Fix dtype of quality metrics before and after merging #3497

zm711 · 2024-10-22T20:01:01Z

MRE

import pandas as pd
df = pd.DataFrame({'test': [1,2,3]})
new_df = pd.DataFrame(index=df.index, columns=df.columns)

df.test.dtype
Out[7]: dtype('int64')

new_df.test.dtype
Out[8]: dtype('O')

Basically when you copy a dataframe from a previous dataframe columns it forces the dtype to be object instead of numeric.

Easy Solution

Using the to_numeric will bring us back to numeric values.

Caveats

This switches the dtype from the Pandas Float64 to the numpy float64. I don't think this is too bad, since doing the queries should still be fine no?

Testing

i added a small test to test merging, but let me know if we'd prefer not to have it.

samuelgarcia · 2024-10-23T12:39:55Z

src/spikeinterface/qualitymetrics/quality_metric_calculator.py

+        # we can iterate through the columns and convert them back to numbers with
+        # pandas.to_numeric. coerce allows us to keep the nan values.
+        for column in metrics.columns:
+            metrics[column] = pd.to_numeric(metrics[column], errors="coerce")


this is ok for me.
pandas behavior is becoming quite cryptic for me.
using old_metrics[col].dtype could be also used no ?

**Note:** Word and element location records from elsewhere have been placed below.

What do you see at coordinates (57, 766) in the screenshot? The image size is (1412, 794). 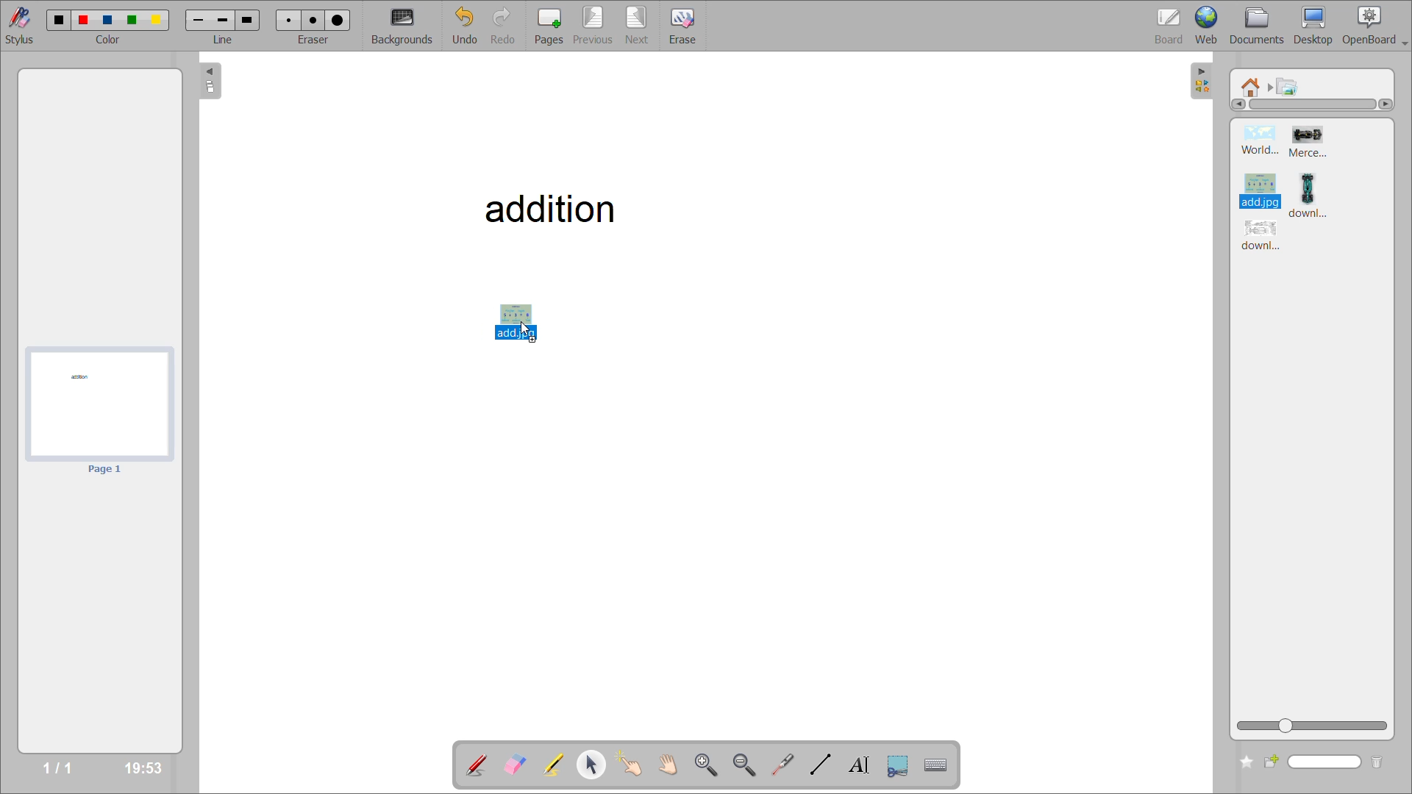 I see `page no/total pages` at bounding box center [57, 766].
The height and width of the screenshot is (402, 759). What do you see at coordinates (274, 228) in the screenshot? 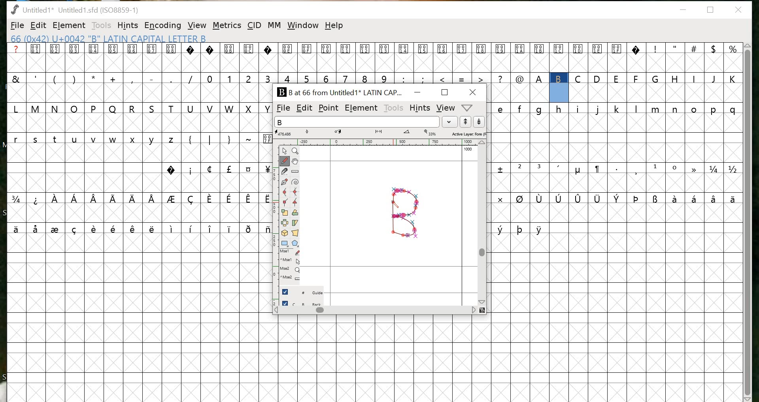
I see `ruler` at bounding box center [274, 228].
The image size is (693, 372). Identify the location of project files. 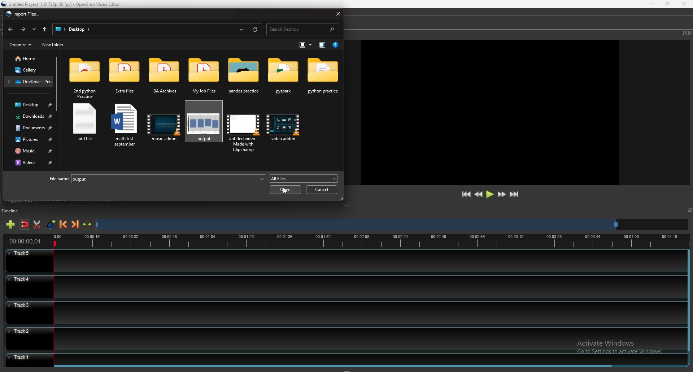
(19, 200).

Maybe. I agree Pandas is making their own dtypes like NADType which doesn't play nicely with numpy in my scipts I tend to just query based on numpy stuff). So I don't know for sure. I could test that later. Although for me I would prefer to coerce everything to numpy types since that's what I'm used to. None of my tables are big enough that I worry about dtype inefficiency stuff that Pandas has been working on with the new backend.

JoeZiminski

Hey @zm711 this looks great good catch! super useful test too. Weird behaviour from pandas. Some minor comments:

I think new_df = pd.DataFrame(index=df.index, columns=df.columns, dtype=np.float64) will have the same effect. You loose the coerce on error behaviour but assuming the data is always going to be filled with NaN this shouldn't be a problem. However it is more implicit and provides less information on the weird pandas behaviour than the loop approach.
The results of this operation mean all columns are np.float64 but in the original metrics as returned from compute_quality_metrics some columns are Int64Dtype. This seems to be dynamic based on contents (e.g. in the test run presence ratio were all 1 and it's dtype is Int64Dtypebut presumably it would be a float under most circumstances. num_spikes I guess will always be int. The only time I can imagine this being a problem is if some equality check is performed e.g.num_spikes == 1 which might work for the original compute_quality_metrics output but fail after merging as data will be float. So maybe it is simplest just to cast num_spikes -> Int64Dtype and leave the rest as float?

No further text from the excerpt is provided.